Agreed.  And learning that respect is something that happens at home as 
well as in school settings.

>> Well, my own experience with the school counselor back in elementary
>> school was that the school provided him for that service.  Maybe
>> schools don't do that any more, though - I don't know.
>> 
> My school might have offered one, but rumors fly in a small area. 4th
> graders and cousins who hear through the grape vine can both be very
> cruel.

It doesn't have to be a small area.  My first elementary school had 
something like 1500 students in it in total; kids can be cruel.  It 
doesn't take a small area or a large area.

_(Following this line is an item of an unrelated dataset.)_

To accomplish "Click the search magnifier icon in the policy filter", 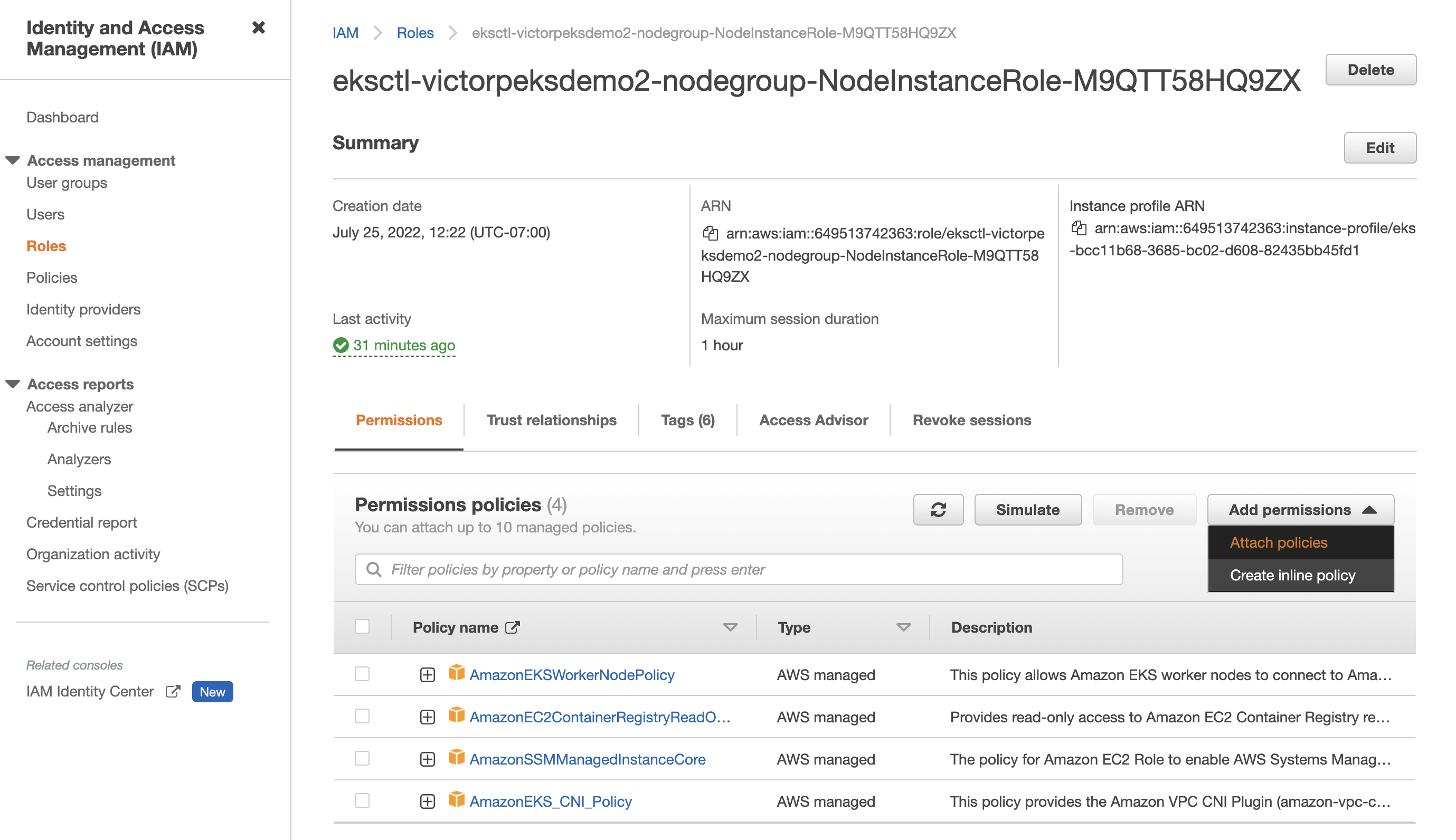I will 374,569.
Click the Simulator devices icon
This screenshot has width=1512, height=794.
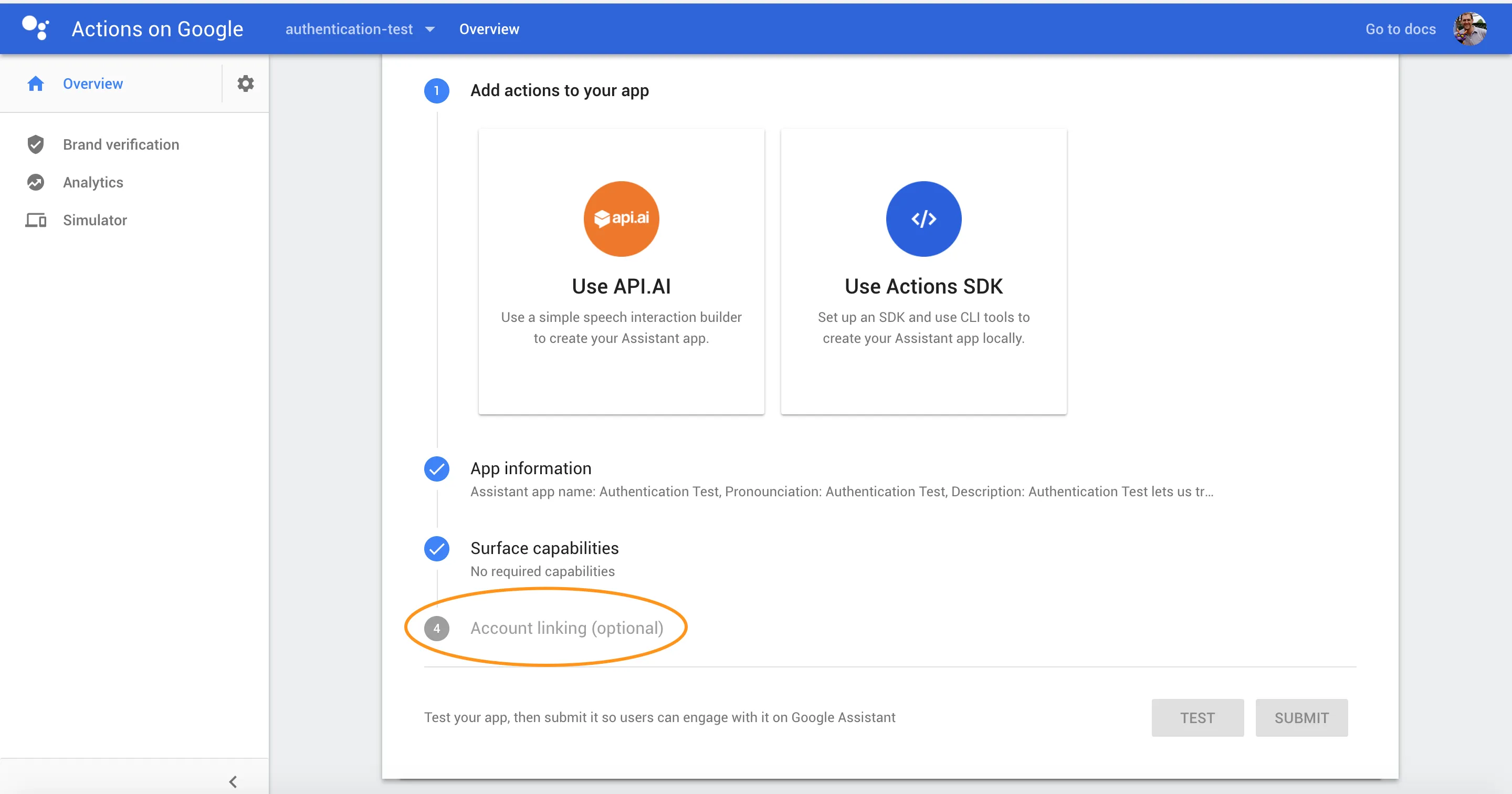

But kids don't seem to learn coping skills that help them deal with 
problems in a sane way.  Today they seem to be generally coddled by the 
system and told "it's OK" - and at the same time, they're passed through 
grades when they really shouldn't be because we don't want to "hurt their 
self-esteem".  Then when a really crushing event happens in their life, 
they're ill-prepared to cope with it and they snap.

A kid who has made his way through the public education system and been 
told all along that failure is OK getting into the workforce, where he 
screws up and then gets fired for incompetence is a great way to get an 
office building shot up.

>>> Or worse, is convinced that anyone who gets counseling is already too
>>> far gone to be helped.
>> 
>> I'm sure that happens too.
>> 
> 
> One day visiting a counselor will be like seeing a doctor for an ear
> infection. Till then, ask a kid, grade school to college age, whether
> they would prefer to be healthy or to maintain their image.

Well, in my case there wasn't an image to protect, because I was rejected 
by most of the kids in school anyways, except for a very small group who 
basically tolerated me, and one or two friends.

There's a reason I will never go to any reunions (I went to my 5-year, 
what a waste that was).  Those people made my life growing up miserable.